BRIEF DESCRIPTION OF THE DRAWINGS
[0113] For a better understanding of the invention and to show how
the same may be carried into effect, reference will now be made,
purely by way of example, to the accompanying drawings.
[0114] With specific reference now to the drawings in detail, it is
stressed that the particulars shown are by way of example and for
purposes of illustrative discussion of the preferred embodiments of
the present invention only, and are presented in the cause of
providing what is believed to be the most useful and readily
understood description of the principles and conceptual aspects of
the invention. In this regard, no attempt is made to show
structural details of the invention in more detail than is
necessary for a fundamental understanding of the invention, the
description taken with the drawings making apparent to those
skilled in the art how the several forms of the invention may be
embodied in practice. In the accompanying drawings:
[0115] FIG. 1 is a simplified block diagram indicating the salient
elements of a character animation system, in accordance with a
first preferred embodiment of the present invention;
[0116] FIG. 2 is a simplified block diagram outlining the general
components of a character animation system, as shown in FIG. 1;
[0117] FIG. 3 is a simplified block diagram illustrating behaviors
and their relationship to a character;
[0118] FIG. 4 is a simplified flowchart of a speech generation
process in accordance with a second preferred embodiment of the
present invention;
[0119] FIG. 5 is a simplified flowchart of a gaze generation
process, in accordance with a third preferred embodiment of the
present invention;
[0120] FIG. 6 is a simplified flowchart of blink generation
process, in accordance with a fourth preferred embodiment of the
present invention;
[0121] FIG. 7 is a simplified block diagram indicating how a mood
generator is affected and how it affects other behaviors, in
accordance with a fifth preferred embodiment of the present
invention;
[0122] FIG. 8 is a simplified screen view showing a mood wheel and
a sample character, in accordance with embodiments of the present
invention; and
[0123] FIG. 9 is a simplified diagram showing a vertex rotation, in
accordance with a sixth preferred embodiment of the present
invention.
DESCRIPTION OF THE PREFERRED EMBODIMENTS
[0124] The present embodiments of the system display an animated
character, designed to speak and behave in a substantially natural
manner. A system maintains a model of the character, which is
rendered to a display every drawing cycle, i.e. every frame. The
current state of the model, including geometry, orientation, and
appearance are determined by events which are either internal to
the system or are input from external sources.
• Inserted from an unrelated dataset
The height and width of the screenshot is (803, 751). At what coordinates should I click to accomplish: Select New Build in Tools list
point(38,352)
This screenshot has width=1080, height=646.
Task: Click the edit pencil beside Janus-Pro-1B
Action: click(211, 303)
[0125] The embodiments provide an array in which the subtleties of
believable face, head, eye, and mouth movements are generated
separately and subsequently combined, using weightings.
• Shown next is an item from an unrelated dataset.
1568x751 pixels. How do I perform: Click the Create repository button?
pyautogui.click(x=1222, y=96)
[0126] Before explaining the embodiments of the invention in
detail, it is to be understood that the invention is not limited in
its application to the details of construction and the arrangement
of the components set forth in the following description or
illustrated in the drawings. The invention is applicable to other
embodiments or of being practiced or carried out in various ways.
Also, it is to be understood that the phraseology and terminology
employed herein is for the purpose of description and should not be
regarded as limiting.
[0127] The present embodiments preferably utilize characters
developed with relatively low complexity, hence the ability to
animate them in real time. Using various techniques from the
computerized game industry, the characters have a rich appearance,
on par with characters in typical animated feature films. The
developed characters are enhanced with behavior and personality
mechanisms, as will be described in detail below, giving them
believable life-like characteristics.
[0128] In animating a character with synchronized speech playback,
sounds included in the speech are used amongst other possibilities
to determine visible face-head movements. The speech sounds used
may be selected to be non-language dependent so that a preferred
embodiment is inherently multi-lingual, and animation may be
generated for a variety of languages. As an alternative to speech
playback, the system may generate speech from text using synthetic
speech technology, also known as Text to Speech (TTS). When using
ITS, a combination of behavioral animation, speech technology, and
text processing may be used to turn plain text and emoticons :-)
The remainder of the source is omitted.